» **ASSIGNED TASK**: Beneath this task are records; print exactly the stretch of them from the line with "Book Online (51, 1655)" through the line with "Terms & Conditions (23, 2319)", both ends included.

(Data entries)
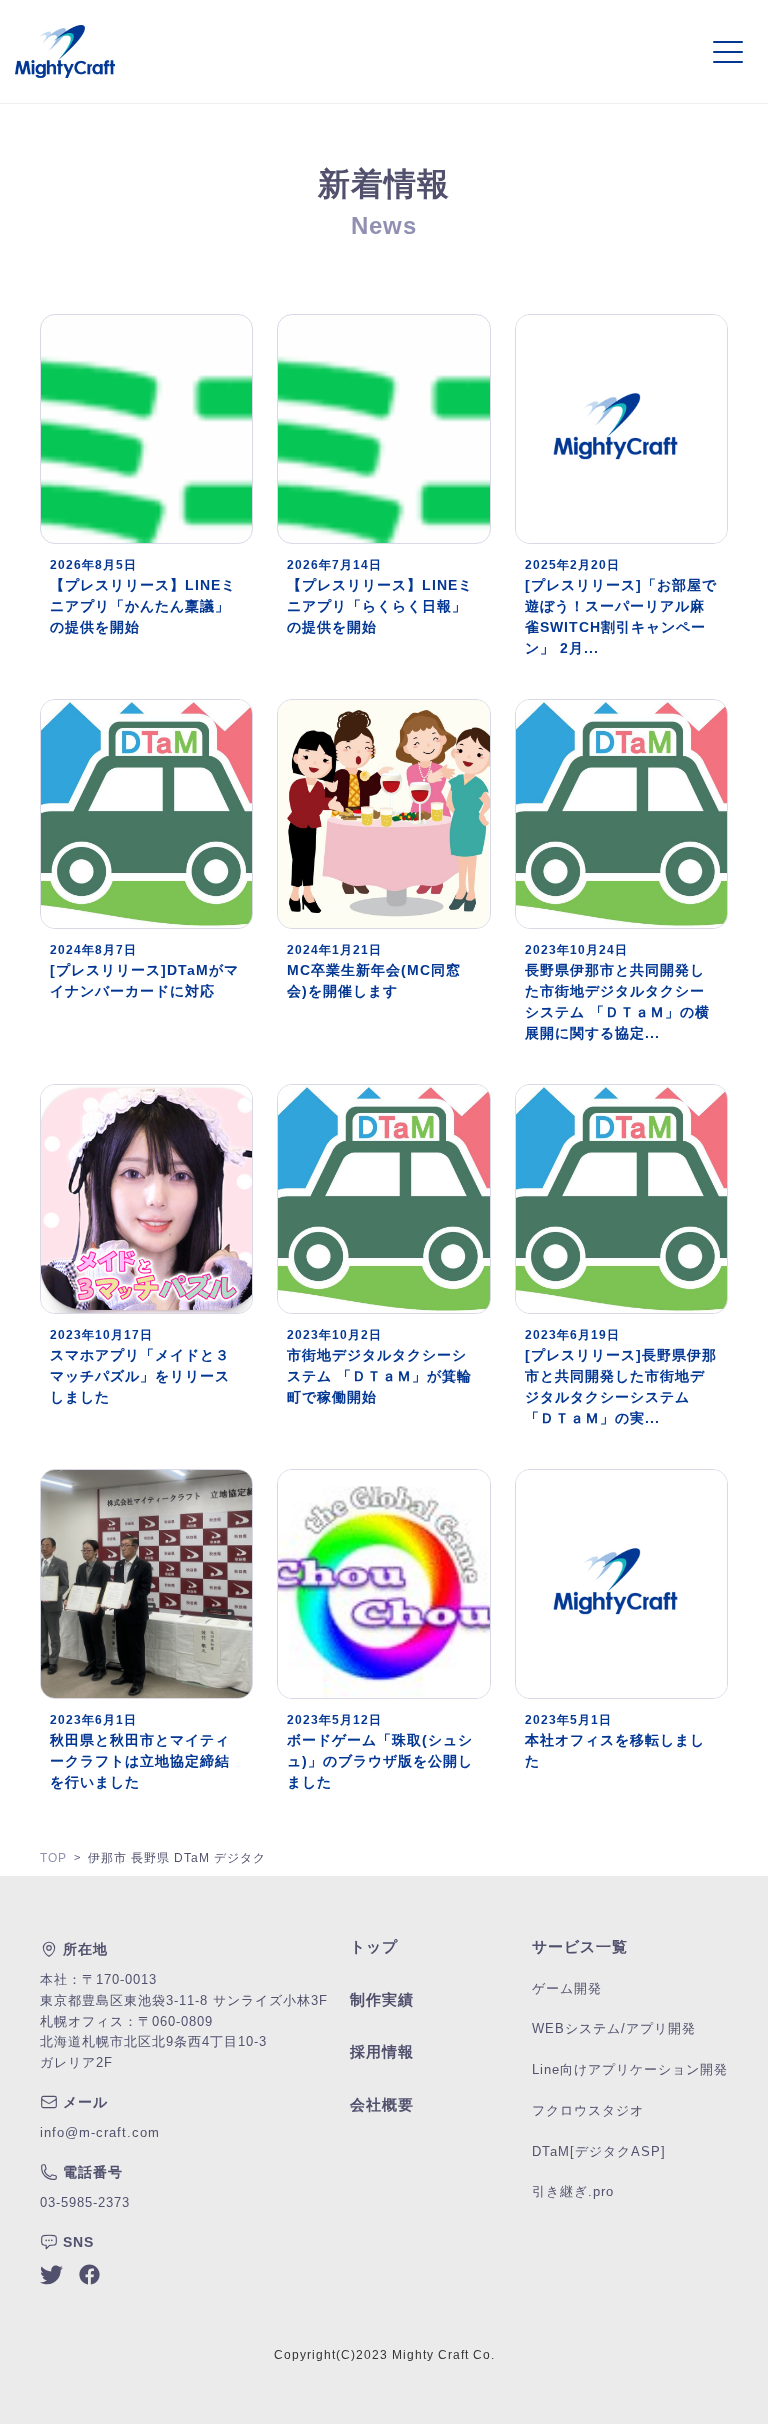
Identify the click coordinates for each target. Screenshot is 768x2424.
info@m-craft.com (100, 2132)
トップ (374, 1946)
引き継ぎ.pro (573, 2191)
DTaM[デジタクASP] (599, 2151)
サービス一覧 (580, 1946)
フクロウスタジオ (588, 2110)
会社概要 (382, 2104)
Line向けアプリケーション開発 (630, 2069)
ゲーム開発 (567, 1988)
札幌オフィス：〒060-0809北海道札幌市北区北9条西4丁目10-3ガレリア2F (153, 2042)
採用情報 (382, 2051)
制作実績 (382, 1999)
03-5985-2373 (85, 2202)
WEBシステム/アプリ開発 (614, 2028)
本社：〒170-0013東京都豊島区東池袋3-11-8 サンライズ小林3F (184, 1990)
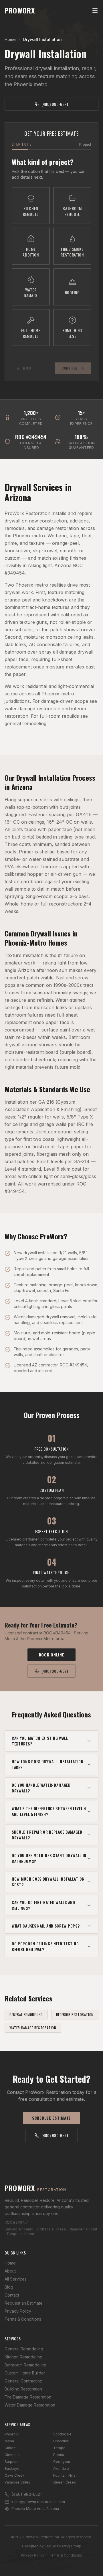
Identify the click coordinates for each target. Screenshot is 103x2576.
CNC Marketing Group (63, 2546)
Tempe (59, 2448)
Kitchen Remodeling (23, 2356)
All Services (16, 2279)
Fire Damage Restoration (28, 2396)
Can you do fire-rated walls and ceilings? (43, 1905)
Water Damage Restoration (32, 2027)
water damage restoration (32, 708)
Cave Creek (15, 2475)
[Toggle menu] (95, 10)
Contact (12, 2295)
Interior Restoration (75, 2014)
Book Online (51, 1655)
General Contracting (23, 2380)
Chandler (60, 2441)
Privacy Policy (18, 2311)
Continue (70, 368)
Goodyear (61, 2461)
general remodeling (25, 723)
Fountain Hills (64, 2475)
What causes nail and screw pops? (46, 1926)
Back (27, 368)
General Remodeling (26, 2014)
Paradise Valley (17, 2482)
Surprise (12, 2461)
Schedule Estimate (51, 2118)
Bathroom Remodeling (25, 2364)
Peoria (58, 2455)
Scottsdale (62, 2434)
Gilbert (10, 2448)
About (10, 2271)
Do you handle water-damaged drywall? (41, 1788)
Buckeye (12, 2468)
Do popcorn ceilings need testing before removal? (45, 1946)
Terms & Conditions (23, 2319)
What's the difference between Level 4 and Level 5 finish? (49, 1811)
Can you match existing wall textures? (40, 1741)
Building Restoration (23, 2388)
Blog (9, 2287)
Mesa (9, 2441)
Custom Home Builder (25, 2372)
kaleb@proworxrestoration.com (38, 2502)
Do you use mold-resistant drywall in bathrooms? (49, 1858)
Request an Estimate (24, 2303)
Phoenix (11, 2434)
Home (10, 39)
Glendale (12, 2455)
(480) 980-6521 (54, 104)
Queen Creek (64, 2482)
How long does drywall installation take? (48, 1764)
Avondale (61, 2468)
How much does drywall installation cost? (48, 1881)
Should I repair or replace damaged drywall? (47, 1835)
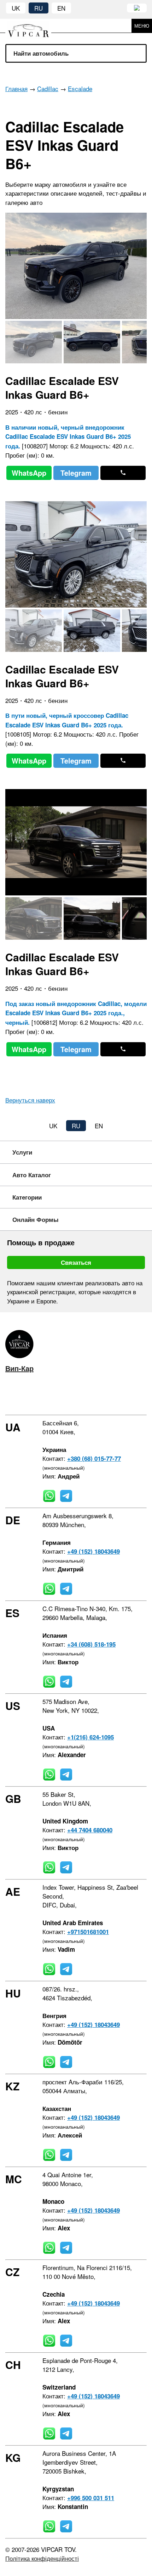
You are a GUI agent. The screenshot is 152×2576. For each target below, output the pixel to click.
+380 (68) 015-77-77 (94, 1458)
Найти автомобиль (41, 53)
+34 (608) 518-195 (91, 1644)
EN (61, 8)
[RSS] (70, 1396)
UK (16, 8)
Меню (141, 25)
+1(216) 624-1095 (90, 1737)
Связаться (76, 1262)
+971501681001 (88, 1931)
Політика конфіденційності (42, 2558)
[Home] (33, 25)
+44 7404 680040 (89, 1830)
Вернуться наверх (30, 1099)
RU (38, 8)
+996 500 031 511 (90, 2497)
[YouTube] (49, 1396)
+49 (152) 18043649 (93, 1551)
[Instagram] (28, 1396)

» **ANSWER TO THE EXERCISE**:
Book Online (51, 1655)
General Contracting (23, 2380)
Chandler (60, 2441)
Privacy Policy (18, 2311)
Continue (70, 368)
Goodyear (61, 2461)
general remodeling (25, 723)
Fountain Hills (64, 2475)
What causes nail and screw pops? (46, 1926)
Back (27, 368)
General Remodeling (26, 2014)
Paradise Valley (17, 2482)
Surprise (12, 2461)
Schedule Estimate (51, 2118)
Bathroom Remodeling (25, 2364)
Peoria (58, 2455)
Scottsdale (62, 2434)
Gilbert (10, 2448)
About (10, 2271)
Do you handle water-damaged drywall? (41, 1788)
Buckeye (12, 2468)
Do popcorn ceilings need testing before removal? (45, 1946)
Terms & Conditions (23, 2319)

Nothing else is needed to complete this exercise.